While much of middle-class America has been struggling along since the economy ratcheted up to a crash under the watch of George W. Bush, the wealthy largely rebounded from stock market losses and are doing just fine, thank you. So where is God’s justice in these circumstances?
It has always been that way. And it will always be that way. Achieving justice in this world often requires much effort and human enterprise, for evil in this world is industrious, greedy and pathologically uncaring. That certainly does not mean that all wealthy people are evil. But it does mean that those who are can do great harm.
——————————
What you will do:
1 – Repeat the passage on wealth and justice between "While much of" and "do great harm.", inclusive.
2 – Translate this sentence from the passage on wealth and justice into Spanish: "That certainly does not mean that all wealthy people are evil."
3 – Resume the passage on wealth and justice after its final sentence, keeping its tone and argument.

Data to examine:
——————————
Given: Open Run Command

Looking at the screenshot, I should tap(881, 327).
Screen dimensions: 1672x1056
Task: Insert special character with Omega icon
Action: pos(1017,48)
——————————
Answers to the exercises:
1 –
While much of middle-class America has been struggling along since the economy ratcheted up to a crash under the watch of George W. Bush, the wealthy largely rebounded from stock market losses and are doing just fine, thank you. So where is God’s justice in these circumstances?
It has always been that way. And it will always be that way. Achieving justice in this world often requires much effort and human enterprise, for evil in this world is industrious, greedy and pathologically uncaring. That certainly does not mean that all wealthy people are evil. But it does mean that those who are can do great harm.

2 – Eso ciertamente no significa que todas las personas ricas sean malvadas.

3 –
But nature can be just as capricious. The world is designed, if you want to call it that, to operate on random forces that include natural disasters and even evolutionary twists of fate. So the drought of 2012 is neither unimaginable to God, or unexpected. Some people automatically throw stones at the nation for its supposed sins, accusing America of “tolerating” a list of ostensibly evil activities ranging from abortion to homosexuality, promiscuity to lack of church attendance. Yet it’s funny how seldom those same prophets seem to admonish America for its inequality in wealth, its obsession with violence and its disenfranchisement of the needy and poor. Those themes are much more prevalent in the Bible, yet the crowd that likes to say that God is punishing America for its sins almost always ignores the sins of power. The reason? Too often the supposed prophets are in political alliance with the rich and powerful, thus compromising their ability to speak for God.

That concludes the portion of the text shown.